Mom's Definitions

  1. MAKEUP: Lipstick, eyeliner, blush,etc. which ironically makes Mom look better while making her young daughter look "like a tramp."

  2. MAYBE: No.

    MILK: A healthful beverage which kids will gladly drink once it's turned into junk food by the addition of sugar and cocoa.

  3. "MOMMMMMMM!": The cry of a child on another floor who wants something.

  4. MUSH: What a kid loves to do with a plateful of food. 2. Main element of Mom's favorite movies.

  5. NAILS: A hard covering on the end of the finger, which Mom can never have a full set of due to pitching for batting practice, opening stubborn modeling clay lids and removing heat ducts to retrieve army men and/or doll clothing.

  6. OCEAN: What the bathroom floor looks like after bath night for kids, assorted pets, two or three full-sized towels and several dozen toy boats, cars and animals.

• [Data provided]:
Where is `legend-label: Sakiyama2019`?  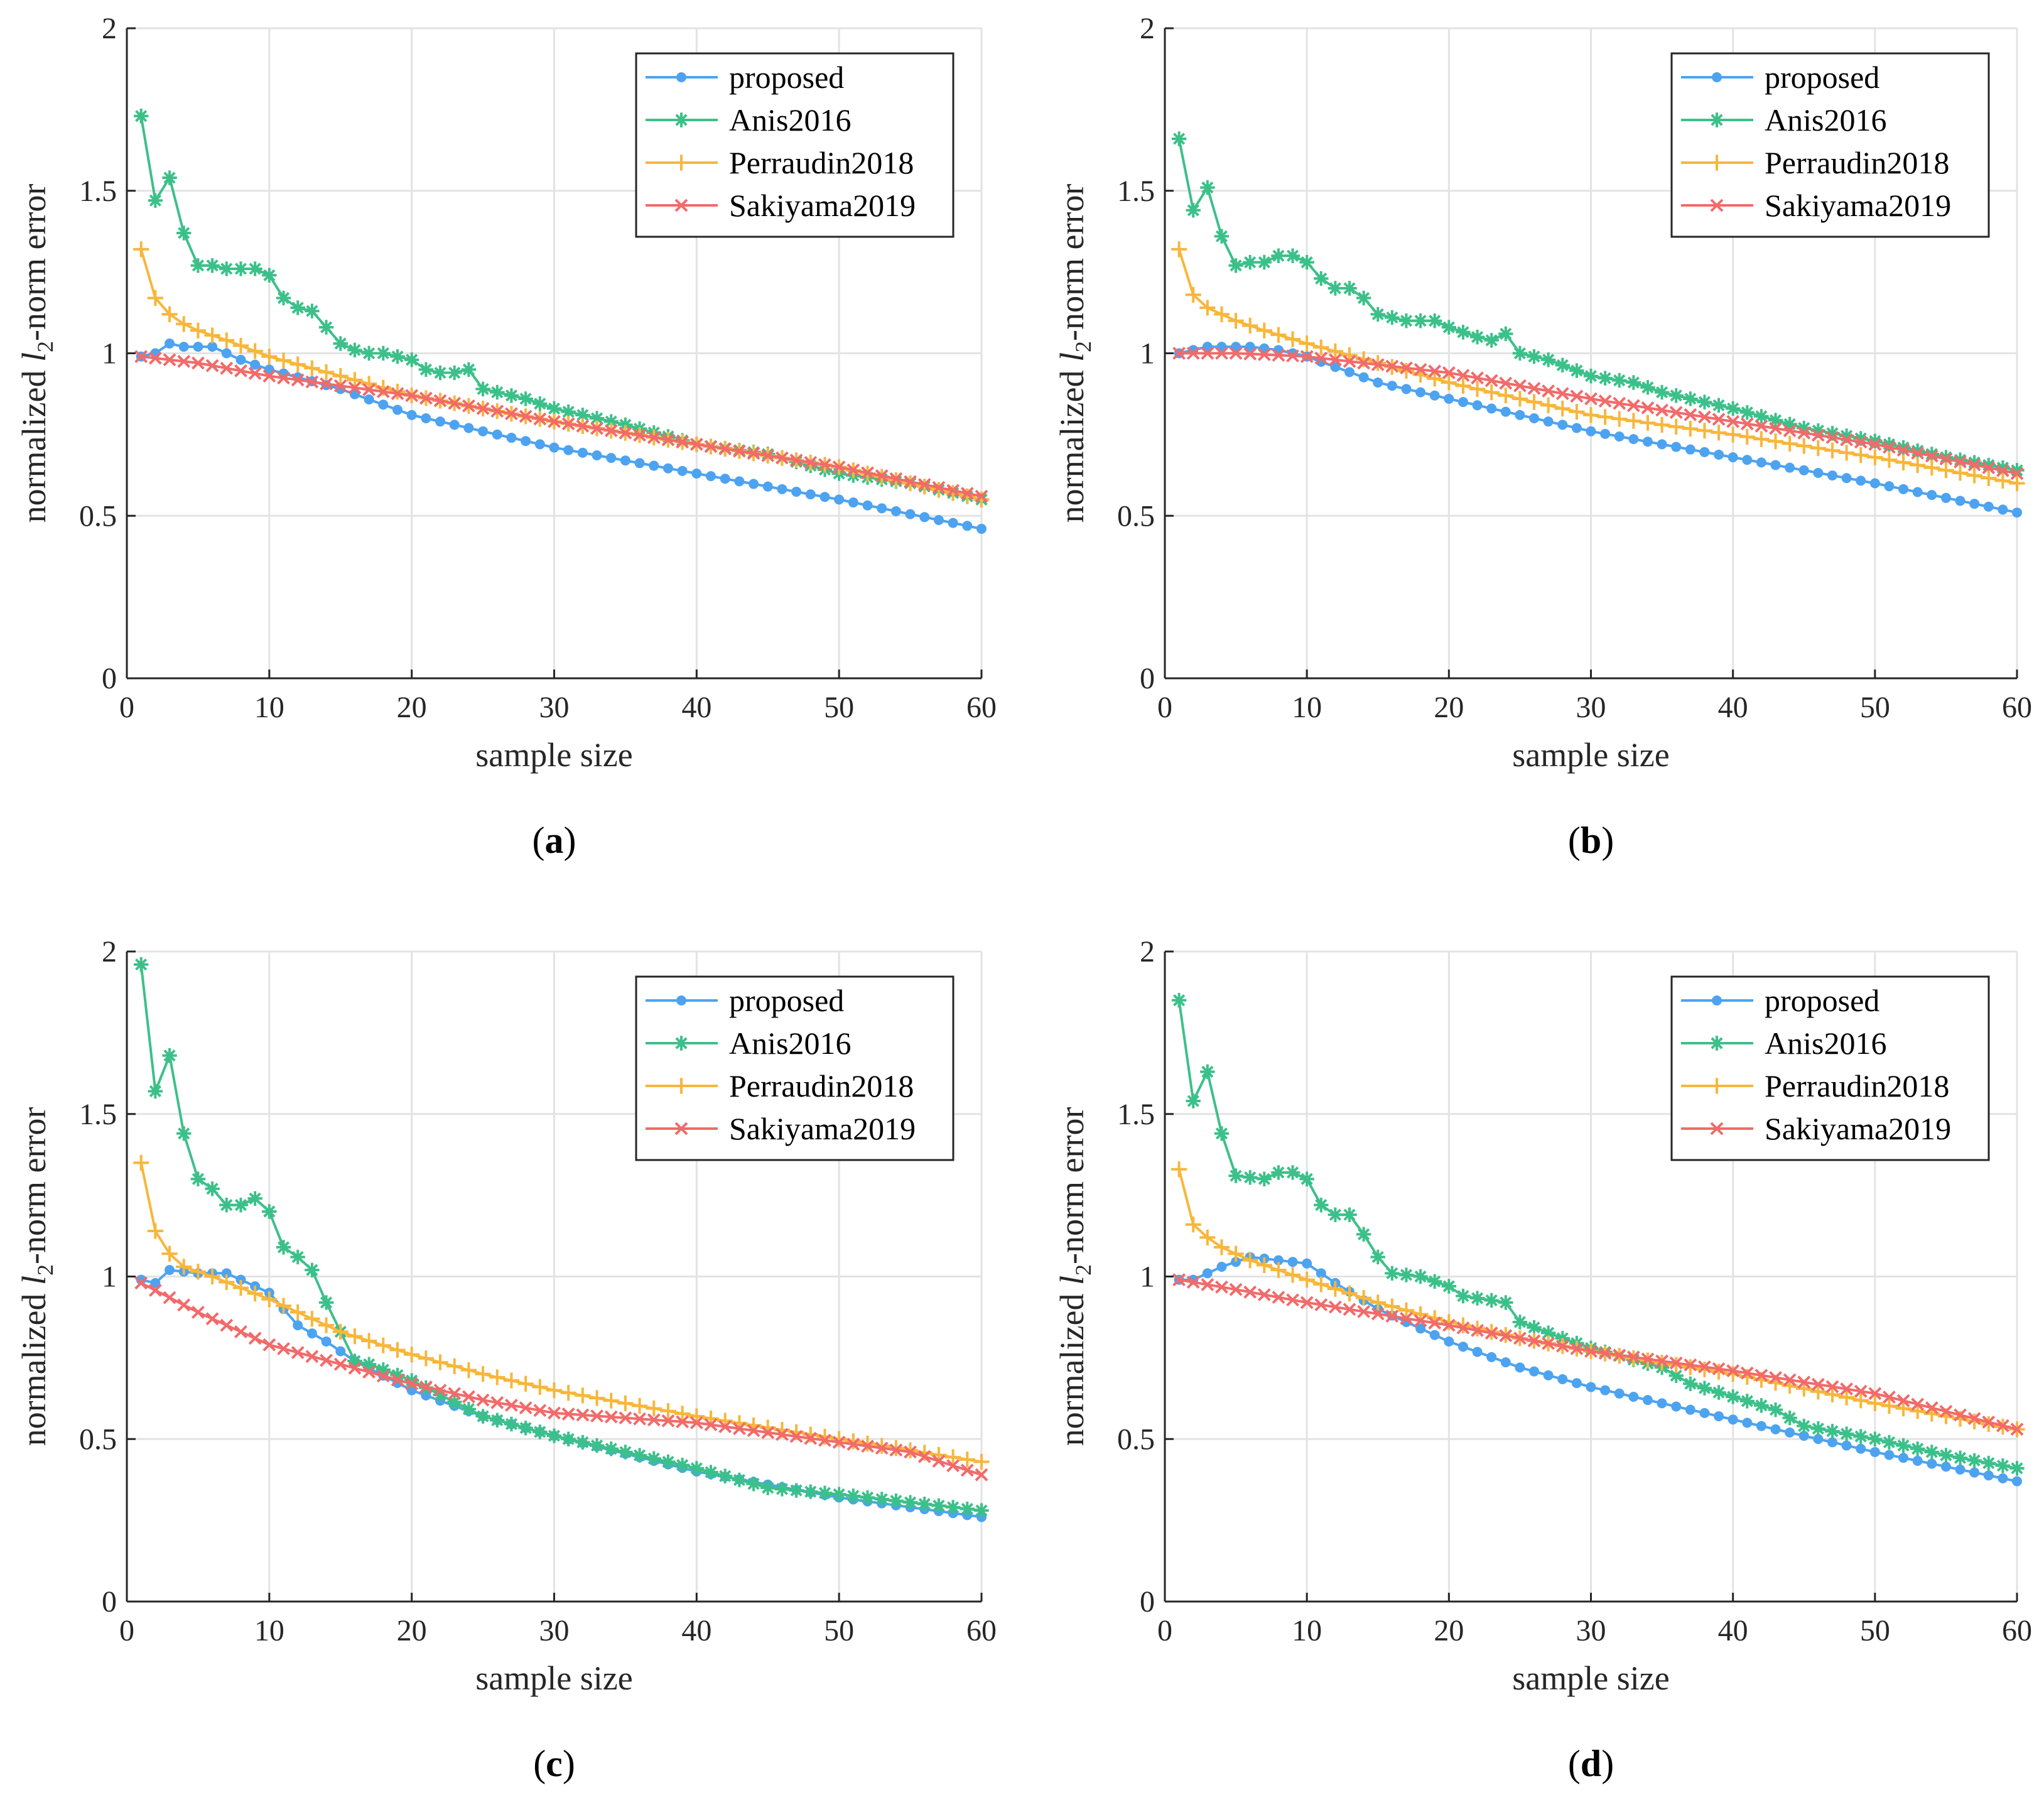 legend-label: Sakiyama2019 is located at coordinates (822, 206).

• [Problems to solve]:
**A.** According to the mom's definitions list, what three things keep Mom from ever having a full set of nails?
**B.** From the mom's definitions list, set down word for word the passage that begins at the words "1. MAKEUP: Lipstick, eyeliner, blush,etc." and stops after "who wants something.".

• [Responses for each task]:
**A.** Pitching for batting practice, opening stubborn modeling clay lids, and removing heat ducts to retrieve army men and/or doll clothing.

**B.**
1. MAKEUP: Lipstick, eyeliner, blush,etc. which ironically makes Mom look better while making her young daughter look "like a tramp."

  2. MAYBE: No.

    MILK: A healthful beverage which kids will gladly drink once it's turned into junk food by the addition of sugar and cocoa.

  3. "MOMMMMMMM!": The cry of a child on another floor who wants something.